Problem statement: Extract each line in the listing below that contains the string "link", where case matters.

··· Supplied records ···

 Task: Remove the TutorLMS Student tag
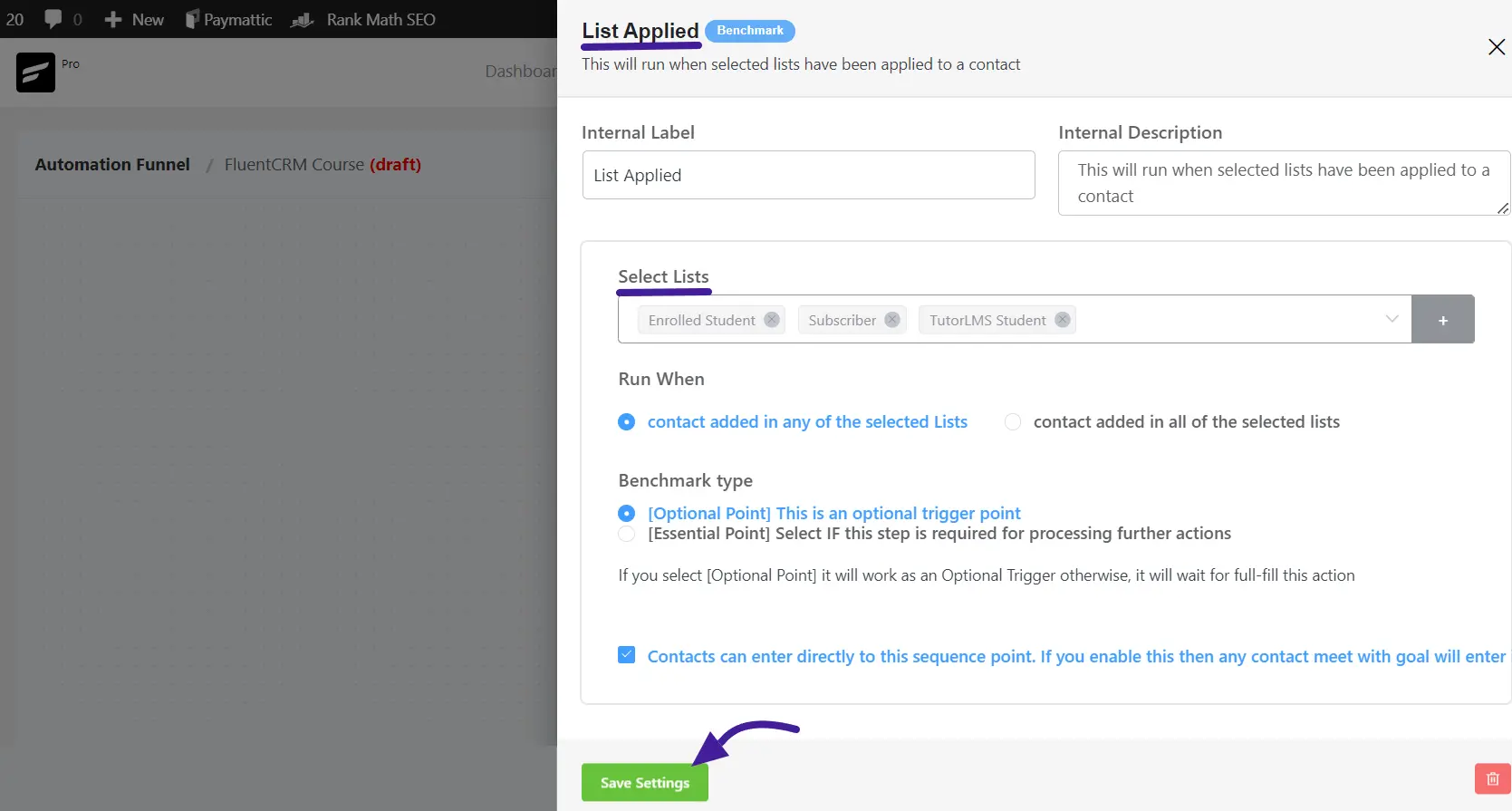pyautogui.click(x=1063, y=320)
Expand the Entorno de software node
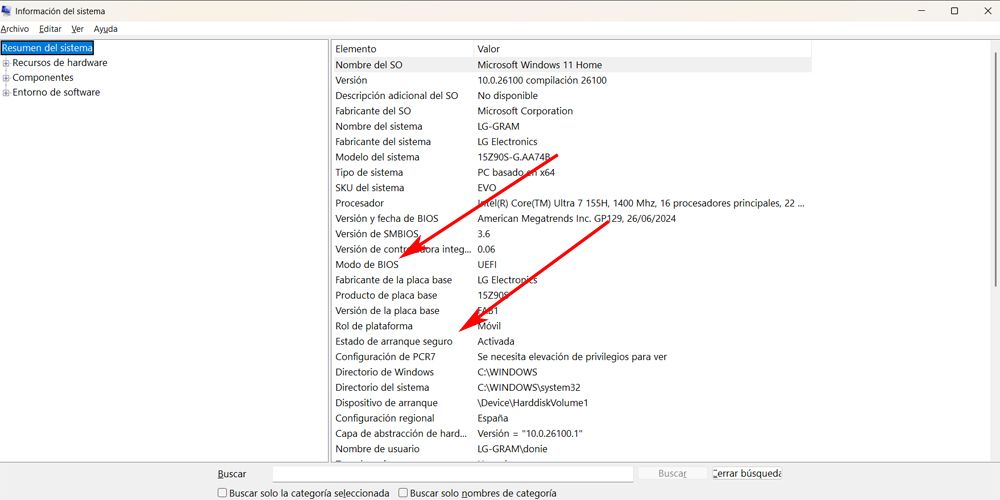Viewport: 1000px width, 500px height. (x=6, y=93)
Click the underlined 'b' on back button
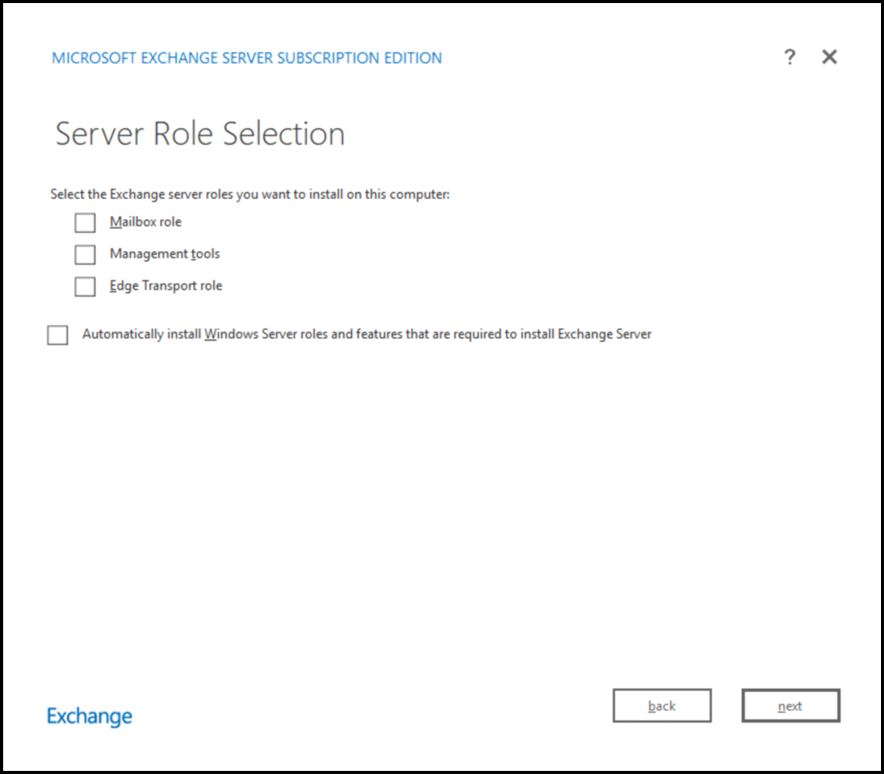This screenshot has width=884, height=774. pyautogui.click(x=651, y=706)

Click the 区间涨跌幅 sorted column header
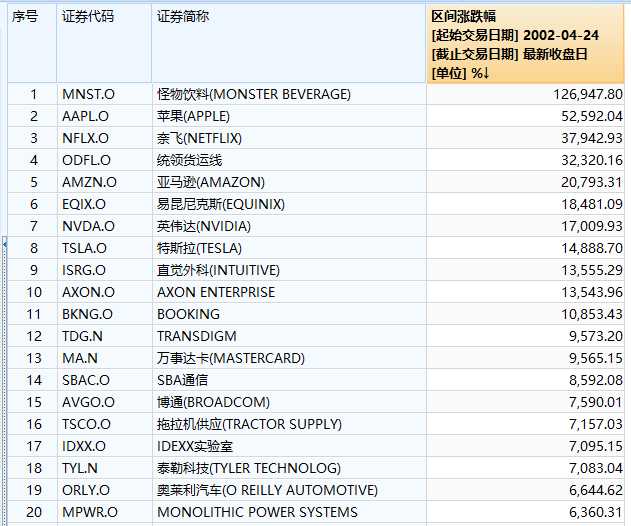pyautogui.click(x=525, y=43)
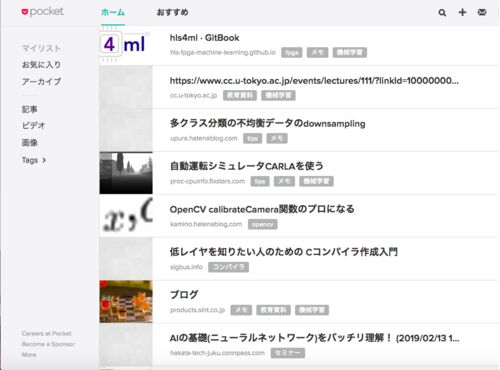Open マイリスト in the sidebar

coord(41,48)
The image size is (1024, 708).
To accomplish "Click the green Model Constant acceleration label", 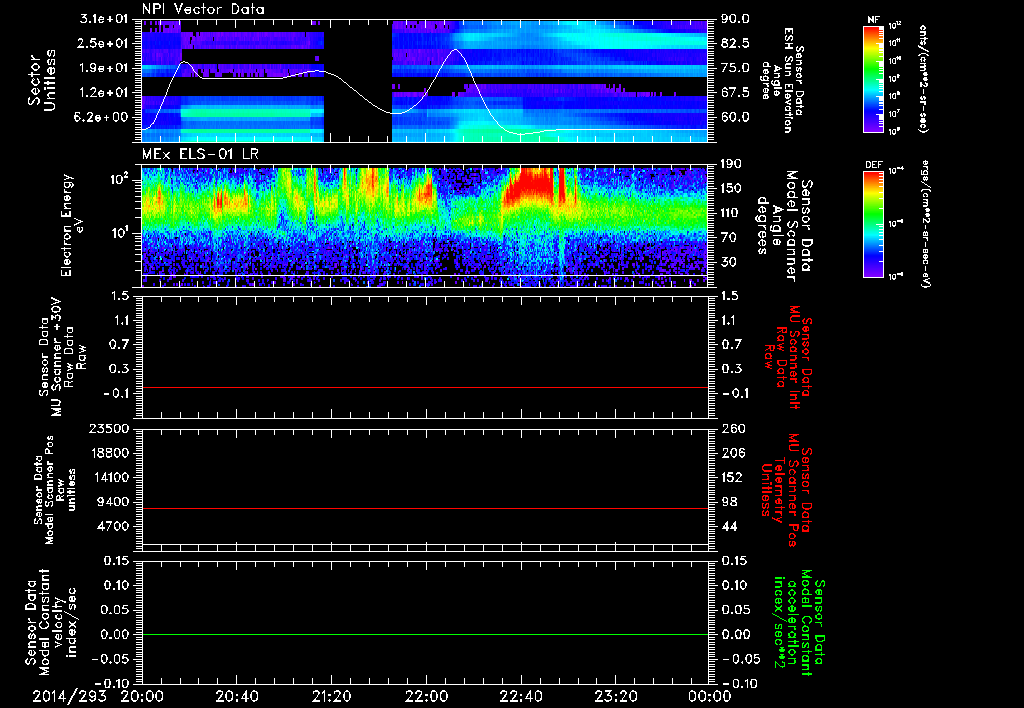I will click(x=798, y=627).
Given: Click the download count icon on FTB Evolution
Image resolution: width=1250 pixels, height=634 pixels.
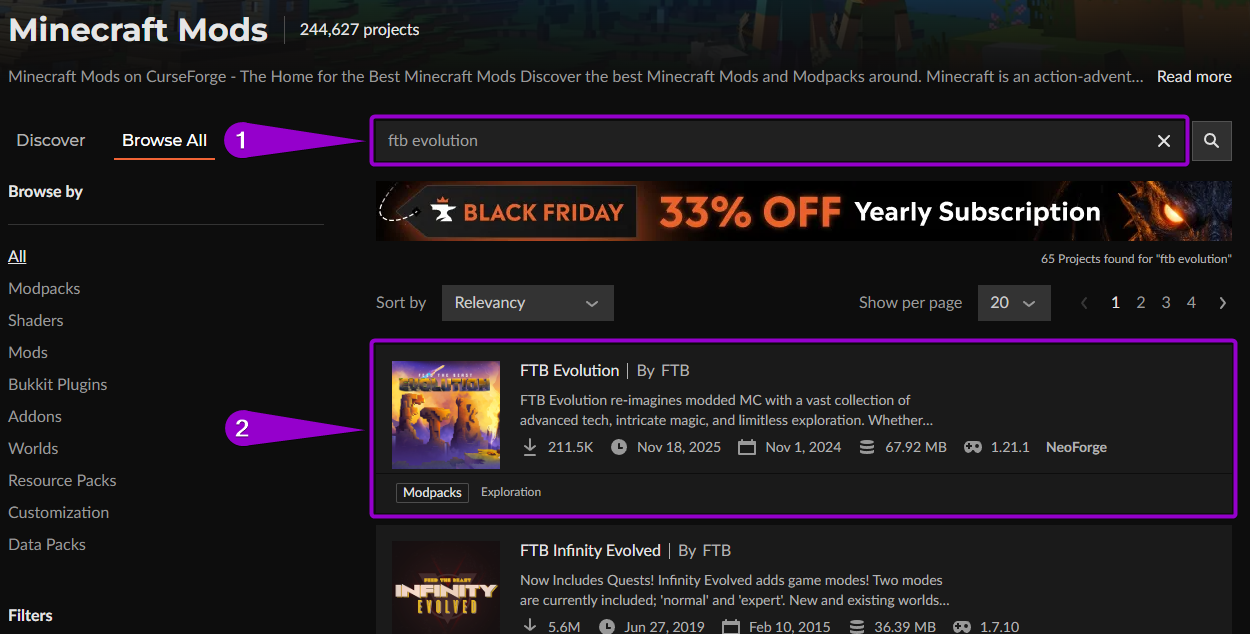Looking at the screenshot, I should coord(530,447).

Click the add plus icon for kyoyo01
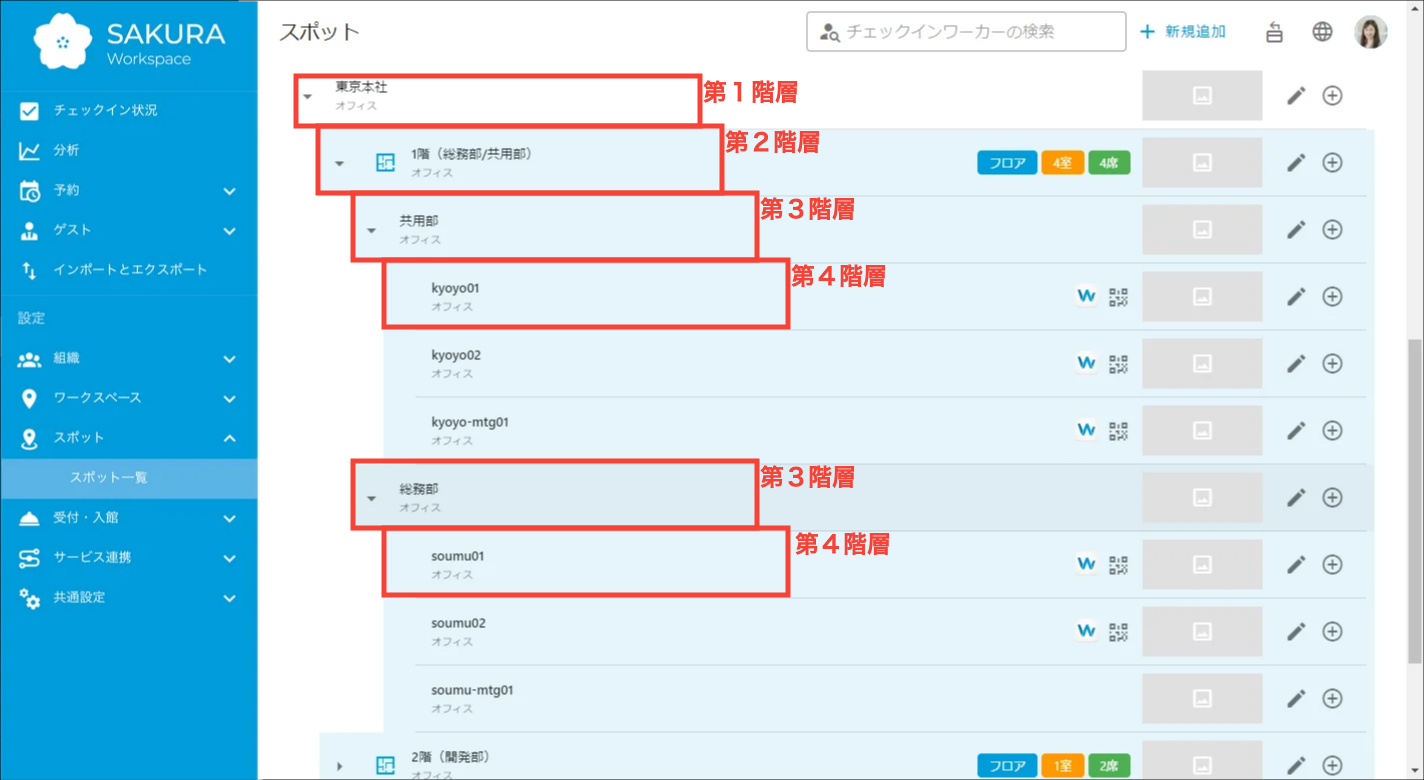click(x=1332, y=297)
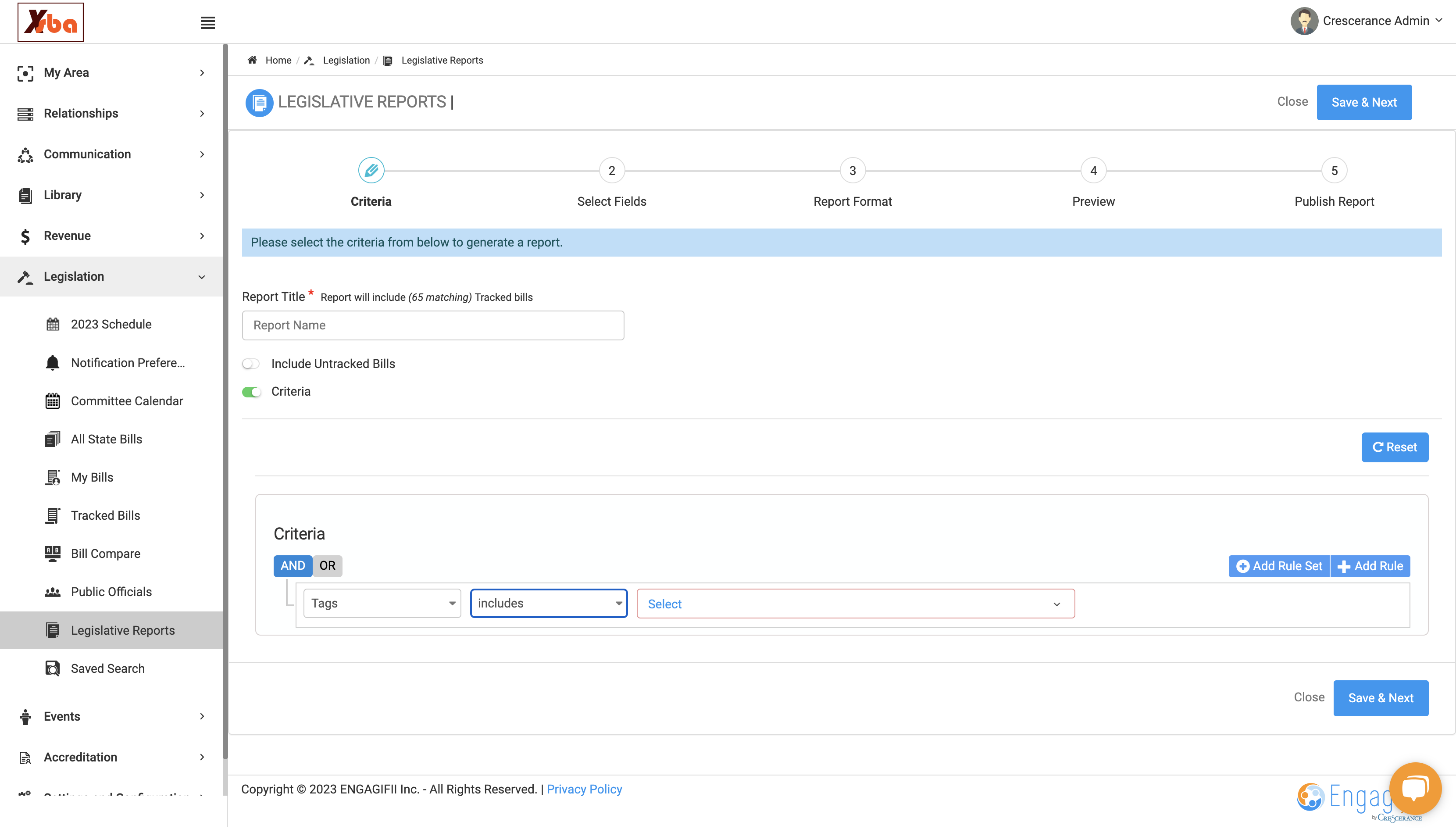Open the Committee Calendar icon

pyautogui.click(x=52, y=401)
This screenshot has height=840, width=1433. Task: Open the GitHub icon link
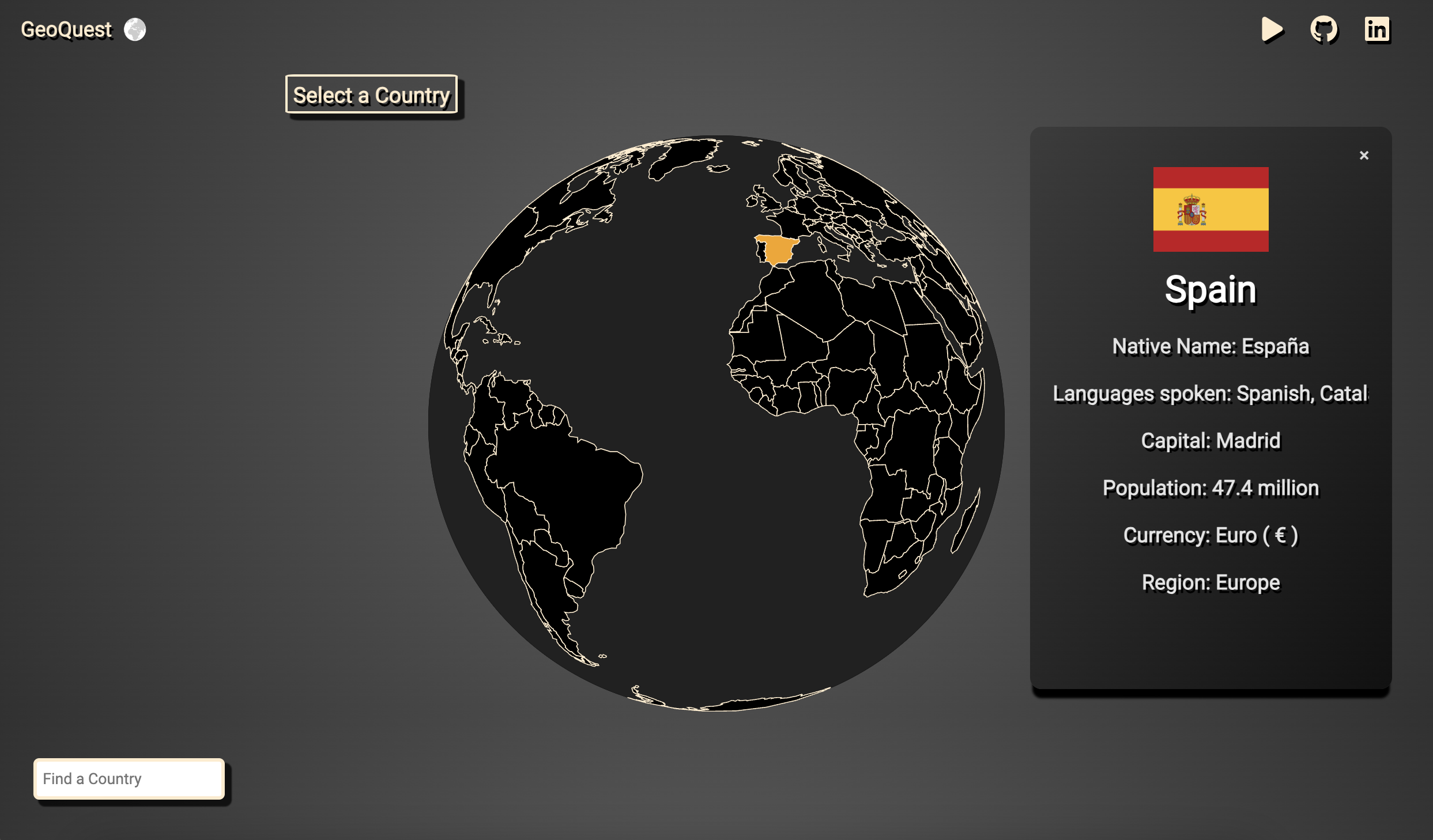[x=1324, y=29]
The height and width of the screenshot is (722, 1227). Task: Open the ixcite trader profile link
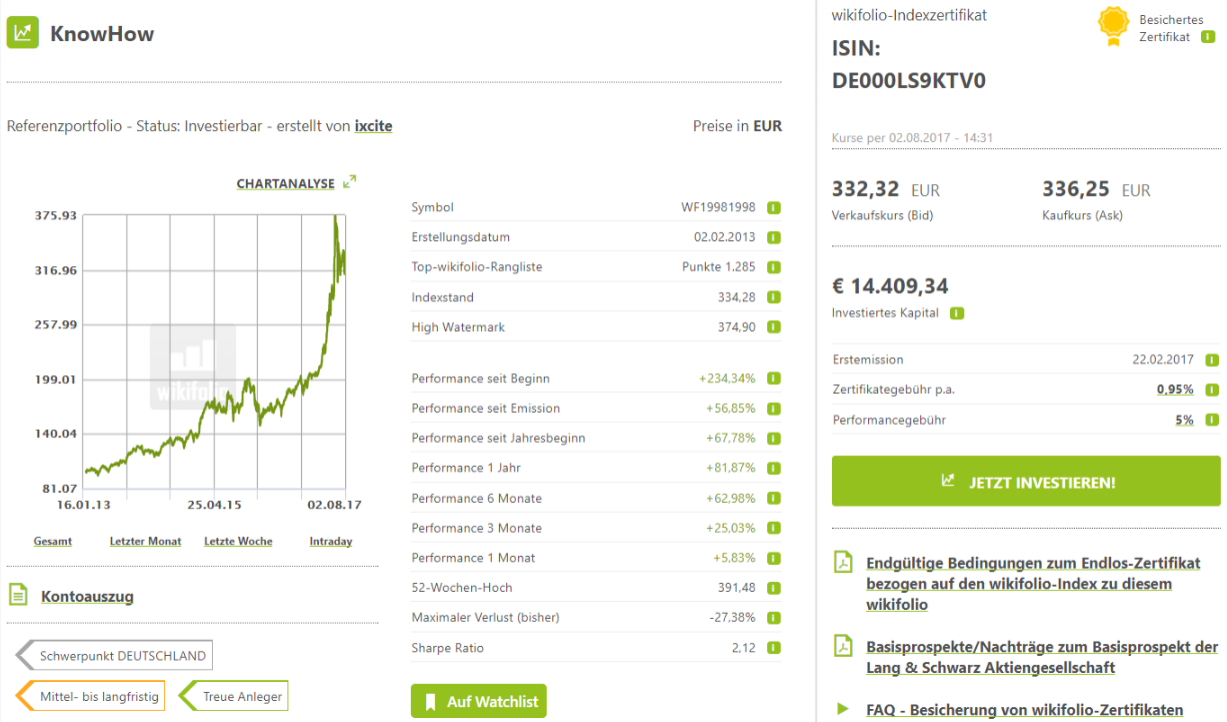(x=373, y=126)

···

Reply:
This screenshot has height=840, width=1433. Task: Open the GitHub icon link
The height and width of the screenshot is (722, 1227). Task: Open the ixcite trader profile link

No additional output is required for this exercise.